Os Templários tinham bancos, cartas de crédito e uma autonomia que deixava qualquer monarca endividado de mau humor.


Filipe, orientado pelo seu jurista de gelo, Guillaume de Nogaret, resolveu a dívida do jeito mais antigo do mundo: eliminando o credor. Naquela madrugada, templários foram arrancados de suas camas por toda a França.


As acusações? Heresia, rituais obscenos, cusparadas na cruz. Tudo fabricado para chocar a turba e legitimar a fogueira. Sob tortura, confessa-se até que o sol é quadrado. O papa Clemente V, um político fantasiado de santo, lavou as mãos.


A Ordem foi destruída, os bens confiscados e a dívida de Filipe, magicamente, evaporou.


Anos depois, Jacques DeMolay, o último Grão Mestre, foi queimado vivo em Paris. Antes de virar cinzas, lançou uma maldição convocando o Rei e o Papa ao tribunal divino em menos de um ano. Ambos morreram meses depois. Coincidência? O cético aqui pigarreia, mas o contador de histórias sorri.


O fato é que ali a data virou símbolo da traição do poder sobre a ética.


O mundo continuou sendo um lugar perigoso em outras sextas-feiras 13. Teve incêndio na Austrália em 1939, o assassinato de Kitty Genovese em 1964, a queda do avião uruguaio nos Andes em 1972 e até a morte de Tupac Shakur em 1996. Em 2012, o Costa Concordia encalhou para nos lembrar que a soberba humana também tem data marcada. Significa que o dia é maldito? Não. Significa que o ser humano tem um talento impressionante para concentrar tragédias em qualquer dia da semana, mas na sexta-feira 13 a gente presta atenção.


A superstição é uma lente que foca no padrão e ignora o resto.

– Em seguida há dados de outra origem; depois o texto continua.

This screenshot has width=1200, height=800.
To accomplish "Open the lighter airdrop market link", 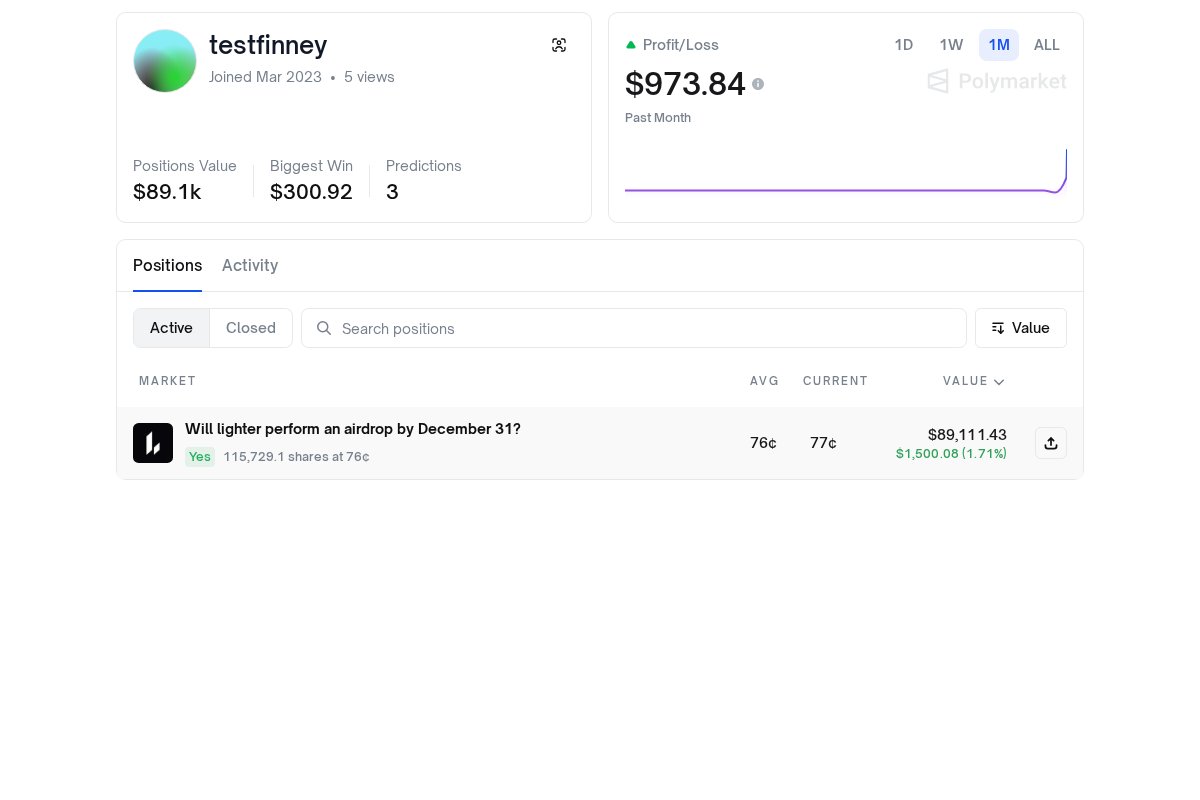I will pos(352,429).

No fundo, a sexta-feira 13 não cria o medo, ela apenas o revela. Ela nos lembra que o controle absoluto é uma fantasia que contamos para dormir tranquilos. O mundo é instável e a vida não respeita planilhas. Portanto, aproveite o dia. Se encontrar um gato preto, faça um carinho.


Se passar por baixo de uma escada, verifique apenas se não há um balde de tinta caindo. A coragem não é a ausência de tremor, é a capacidade de caminhar com dignidade mesmo quando o calendário tenta nos assustar.


O treze é só um número. O azar, geralmente, é falta de caráter ou de planejamento. O resto é literatura.